## Aim of the task
The sermon excerpt's prayer states that Scripture cannot lie. In one to three sentences, explain the reason the prayer gives for this.

## Extracted text
Please open your Bibles to Acts 19 beginning at verse 21,
and we’re reading through into the first verse of the next chapter. Before we
read that together, let’s look to God in prayer. Let’s pray.

Father, we are thankful again for the Scriptures,
for the word of God that holy men of old wrote as they were carried along by the
Holy Spirit. We thank You that every book of the Bible, every chapter in every
book, every sentence, every word, every syllable, every jot and tittle comes
from You. It is the product of Your out-breathing, and because You gave it and
You cannot lie, Scripture cannot lie. And therefore as we read the Scriptures
tonight again, help us to be mindful of this enormous gift that You have given
to us. We thank You, O Lord, that it is able to make us wise unto salvation,
through faith which is in Christ Jesus, our Lord. So, Lord, help us to read,
mark, learn, and inwardly digest, and all for Jesus’ sake. Amen.

Now let’s hear God’s word as we find it in
verse 21 of Acts, chapter 19. Paul, as you remember, is in Ephesus. Various
things have happened. He’s been preaching for the last two years or so now in
the hall of Tyrannus in the great city of Ephesus.

“Now after these things were finished Paul purposed in the spirit to
go to Jerusalem after he had passed through Macedonia and Achaia, saying, ‘After
I have been there, I must also see Rome.’ Having sent into Macedonia two of
those who ministered to him, Timothy and Erastus, he himself stayed in Asia for
a while.

## Provided material
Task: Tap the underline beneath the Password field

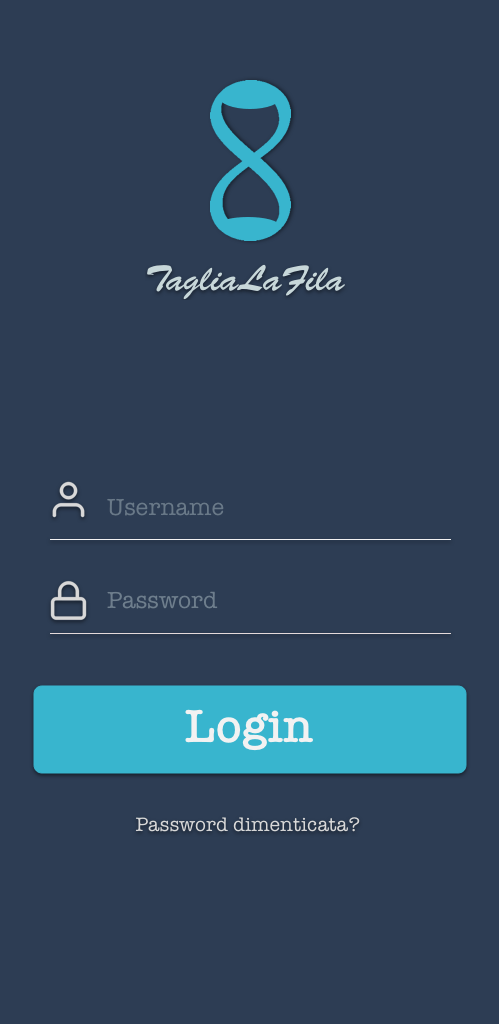Action: (250, 633)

## Response
The prayer says Scripture is the product of God's out-breathing, so God gave it. Because God cannot lie, Scripture cannot lie either.